Kepala Operasi Damai Cartenz 2026, Brigjen Faizal Ramadhani, secara tegas mengonfirmasi bahwa kelompok yang melakukan serangan tersebut berada di bawah komando langsung Elkius Kobak. Kelompok ini dikenal memiliki reputasi yang sangat berbahaya karena kerap melakukan aksi teror secara mendadak. Pihak kepolisian kini telah memetakan kekuatan kelompok tersebut untuk langkah penegakan hukum selanjutnya.
Mengenal Batalyon Kanibal dan Semut Merah
Dalam keterangannya, Brigjen Faizal menyebutkan bahwa Elkius Kobak pimpin KKB yang terbagi ke dalam dua unit khusus. Unit tersebut masing-masing menamakan diri sebagai Batalyon Kanibal dan Batalyon Semut Merah. Nama-nama provokatif ini sengaja digunakan untuk menyebarkan rasa takut di kalangan masyarakat sipil maupun petugas keamanan di lapangan.

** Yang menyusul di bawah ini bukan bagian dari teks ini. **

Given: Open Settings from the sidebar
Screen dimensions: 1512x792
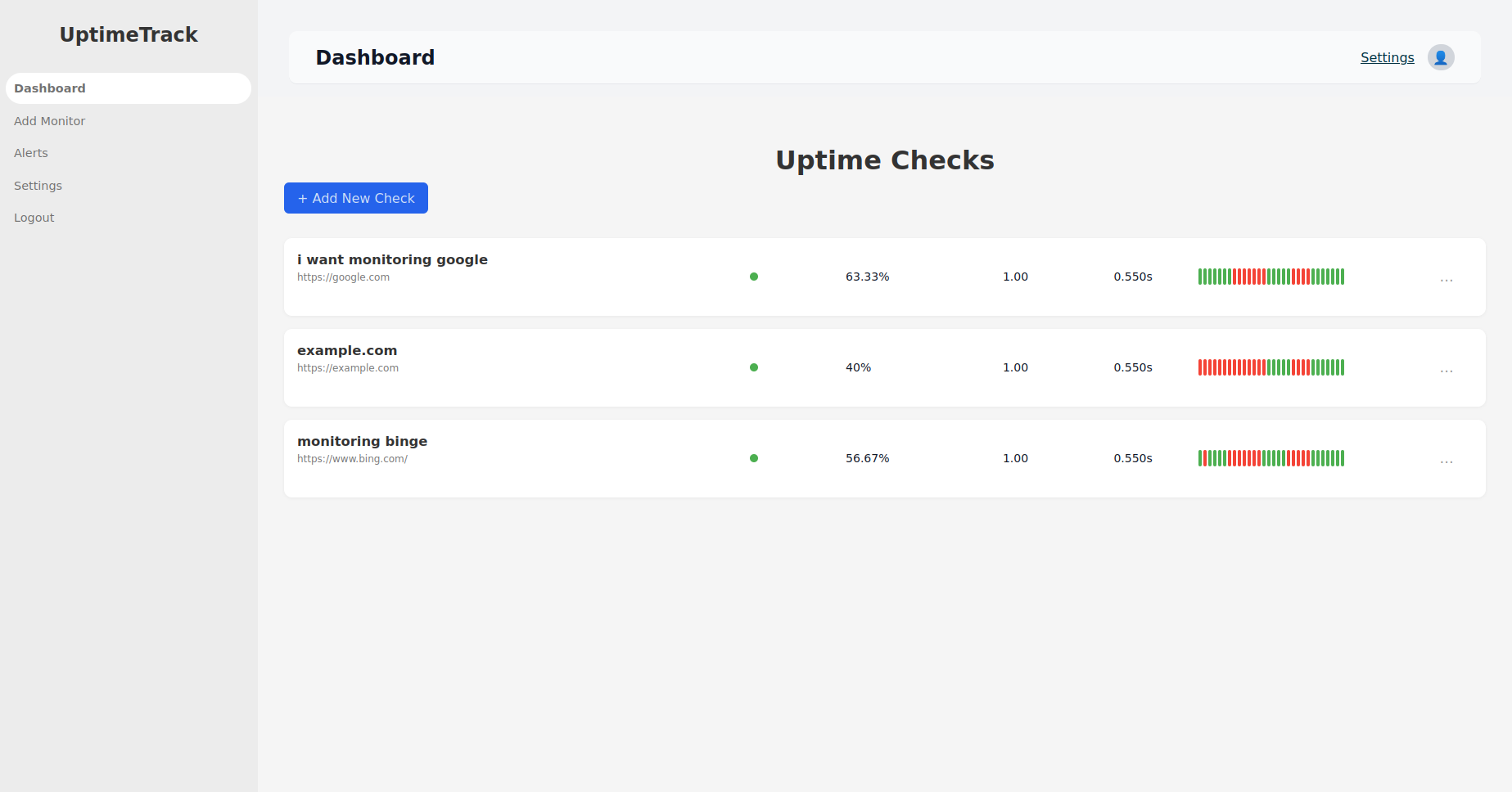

Aparat keamanan mensinyalir bahwa kedua batalyon ini memiliki mobilitas tinggi di kawasan hutan Boven Digoel. Mereka memanfaatkan medan yang sulit dijangkau untuk bersembunyi setelah melancarkan serangan pengecut terhadap fasilitas publik. Keberadaan kelompok ini menjadi ancaman serius bagi kelancaran transportasi udara yang menjadi urat nadi logistik di Papua.
Kronologi Penembakan Pesawat Smart Air
Tragedi ini bermula saat pesawat Smart Air lepas landas dari Bandara Tanah Merah pada pukul 10.35 WIT dengan tujuan Bandara Koroway Batu. Pesawat tersebut membawa 13 orang penumpang yang tengah melakukan perjalanan rutin antarwilayah. Namun, suasana tenang berubah menjadi mencekam sesaat setelah pesawat menyentuh landasan pacu pada Rabu (11/2/2026).
Kelompok yang diduga kuat merupakan anak buah Elkius Kobak melepaskan tembakan secara membabi buta dari arah hutan di samping bandara. Peluru tajam menembus badan pesawat dan mengenai bagian kokpit dengan sangat fatal. Serangan mendadak ini membuat pilot dan kopilot tidak sempat melakukan tindakan penyelamatan diri karena posisi pesawat yang baru saja mendarat.
Akibat serangan tersebut, Kapten Egon Erawan yang bertindak sebagai pilot dan Kapten Baskoro selaku kopilot dinyatakan meninggal dunia di lokasi kejadian. Keduanya mengalami luka tembak serius yang mengakibatkan hilangnya nyawa dalam waktu singkat. Gugurnya kedua penerbang ini menjadi duka mendalam bagi dunia penerbangan perintis di tanah Papua.
Penyelamatan Penumpang dan Pengejaran Pelaku
Meskipun bagian depan pesawat hancur diterjang peluru, seluruh penumpang yang berjumlah 13 orang dilaporkan selamat dari maut. Di antara para penumpang tersebut, terdapat seorang balita yang berhasil dievakuasi tanpa luka fisik sedikit pun. Para saksi mata menggambarkan situasi saat itu sangat kacau karena rentetan tembakan terus terdengar dari arah rimbunnya pepohonan.
Saat ini, Satgas Operasi Damai Cartenz telah dikerahkan ke lokasi untuk menyisir area hutan di sekitar Bandara Koroway Batu. Petugas terus melakukan pengejaran intensif terhadap kelompok Elkius Kobak yang melarikan diri jauh ke dalam hutan belantara. Brigjen Faizal menegaskan bahwa negara tidak akan kalah oleh aksi terorisme yang mengancam keselamatan warga negara.
Pihak keamanan juga memperketat penjagaan di sejumlah bandara perintis lainnya untuk mencegah insiden serupa terulang kembali. Masyarakat diminta untuk tetap tenang namun waspada, sementara koordinasi dengan tokoh masyarakat setempat terus ditingkatkan. Penegakan hukum terhadap Elkius Kobak pimpin KKB menjadi prioritas utama guna mengembalikan stabilitas keamanan di Papua Selatan.